31. The apparatus of claim 28, wherein the processor is to treat the second part of the scene image data in the second predefinable manner by not acquiring the second part of the scene image data, not transmitting the second part of the scene image data, or not evaluating the second part of the scene image data.

32. The apparatus of claim 28, wherein the eye parameter includes a point of regard of the user and the spatiotemporal selection includes selection of a first area of the scene image data surrounding the point of regard of the user.

33. The apparatus of claim 28, wherein the eye parameter includes classification of eye movement of the user as a fixation, a saccade, or a blink and the spatiotemporal selection includes selection of times when the eye movement of the user is classified as a fixation.

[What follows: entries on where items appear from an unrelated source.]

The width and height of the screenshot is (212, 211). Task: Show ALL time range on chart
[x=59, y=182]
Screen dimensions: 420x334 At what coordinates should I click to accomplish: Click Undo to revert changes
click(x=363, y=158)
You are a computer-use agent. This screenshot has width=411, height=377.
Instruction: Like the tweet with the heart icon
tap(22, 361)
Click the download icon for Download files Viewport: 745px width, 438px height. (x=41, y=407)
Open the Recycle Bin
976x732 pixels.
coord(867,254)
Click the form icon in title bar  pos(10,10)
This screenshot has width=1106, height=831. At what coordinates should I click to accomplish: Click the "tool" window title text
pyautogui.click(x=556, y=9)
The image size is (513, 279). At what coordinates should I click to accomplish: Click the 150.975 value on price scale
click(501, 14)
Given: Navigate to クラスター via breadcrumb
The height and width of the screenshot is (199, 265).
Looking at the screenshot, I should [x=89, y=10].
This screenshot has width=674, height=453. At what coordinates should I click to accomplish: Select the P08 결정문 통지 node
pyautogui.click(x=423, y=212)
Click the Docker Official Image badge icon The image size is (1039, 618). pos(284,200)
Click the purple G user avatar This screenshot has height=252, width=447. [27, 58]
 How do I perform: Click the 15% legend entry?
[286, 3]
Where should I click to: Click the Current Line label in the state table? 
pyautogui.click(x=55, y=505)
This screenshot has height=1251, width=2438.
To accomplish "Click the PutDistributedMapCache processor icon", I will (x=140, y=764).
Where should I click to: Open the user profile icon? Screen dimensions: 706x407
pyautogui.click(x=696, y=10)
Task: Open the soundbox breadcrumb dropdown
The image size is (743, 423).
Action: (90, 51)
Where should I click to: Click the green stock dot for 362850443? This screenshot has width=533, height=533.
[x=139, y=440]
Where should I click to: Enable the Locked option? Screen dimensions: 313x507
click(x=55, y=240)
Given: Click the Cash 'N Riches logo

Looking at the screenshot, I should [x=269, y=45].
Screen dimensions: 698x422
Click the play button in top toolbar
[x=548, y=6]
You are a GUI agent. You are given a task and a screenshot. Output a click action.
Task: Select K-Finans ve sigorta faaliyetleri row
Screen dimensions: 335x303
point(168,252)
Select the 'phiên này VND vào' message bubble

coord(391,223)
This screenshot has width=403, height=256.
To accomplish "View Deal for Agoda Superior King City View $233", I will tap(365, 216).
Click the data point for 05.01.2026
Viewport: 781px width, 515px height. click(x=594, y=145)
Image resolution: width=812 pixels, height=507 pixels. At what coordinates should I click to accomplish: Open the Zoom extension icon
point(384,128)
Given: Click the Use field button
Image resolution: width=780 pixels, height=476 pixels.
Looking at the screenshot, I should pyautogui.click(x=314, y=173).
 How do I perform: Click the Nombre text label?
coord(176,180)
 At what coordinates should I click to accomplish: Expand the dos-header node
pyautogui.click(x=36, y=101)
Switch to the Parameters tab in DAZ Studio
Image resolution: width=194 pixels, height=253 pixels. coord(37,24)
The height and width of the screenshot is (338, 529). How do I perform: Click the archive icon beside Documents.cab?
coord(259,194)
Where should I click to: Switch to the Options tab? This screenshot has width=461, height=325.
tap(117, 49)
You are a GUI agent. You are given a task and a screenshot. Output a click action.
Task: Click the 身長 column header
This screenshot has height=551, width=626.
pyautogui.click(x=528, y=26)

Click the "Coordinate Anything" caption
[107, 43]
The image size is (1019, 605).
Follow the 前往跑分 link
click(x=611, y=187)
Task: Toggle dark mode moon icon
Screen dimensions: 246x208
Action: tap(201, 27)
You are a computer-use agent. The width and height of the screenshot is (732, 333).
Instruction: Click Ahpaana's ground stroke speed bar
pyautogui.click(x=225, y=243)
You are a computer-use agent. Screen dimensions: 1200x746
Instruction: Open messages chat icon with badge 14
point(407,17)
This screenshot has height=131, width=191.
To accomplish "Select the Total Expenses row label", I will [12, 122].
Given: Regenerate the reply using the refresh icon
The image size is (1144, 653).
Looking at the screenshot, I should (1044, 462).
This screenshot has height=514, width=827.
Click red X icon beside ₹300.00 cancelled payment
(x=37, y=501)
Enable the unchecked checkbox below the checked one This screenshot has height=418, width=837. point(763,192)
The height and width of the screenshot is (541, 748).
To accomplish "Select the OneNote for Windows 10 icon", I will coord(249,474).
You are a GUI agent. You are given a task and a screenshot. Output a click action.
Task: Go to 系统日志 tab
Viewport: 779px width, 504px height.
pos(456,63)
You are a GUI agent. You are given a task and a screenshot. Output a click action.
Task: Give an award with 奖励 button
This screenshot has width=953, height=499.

34. A non-transitory computer-readable medium having instructions encoded thereon which, when executed, cause a processor to perform operations comprising:

determining an eye parameter of a user;

35. The non-transitory medium of claim 34, wherein applying the spatiotemporal selection includes compressing or downsampling the second part of the scene image data as compared to the first part of the scene image data treated in the first predefinable manner.

36. The non-transitory medium of claim 34, wherein applying the spatiotemporal selection includes not acquiring the second part of the scene image data, not transmitting the second part of the scene image data, or not evaluating the second part of the scene image data.

37. The non-transitory medium of claim 34, wherein the eye parameter includes a point of regard of the user and the spatiotemporal selection includes selection of a first area of the scene image data surrounding the point of regard of the user.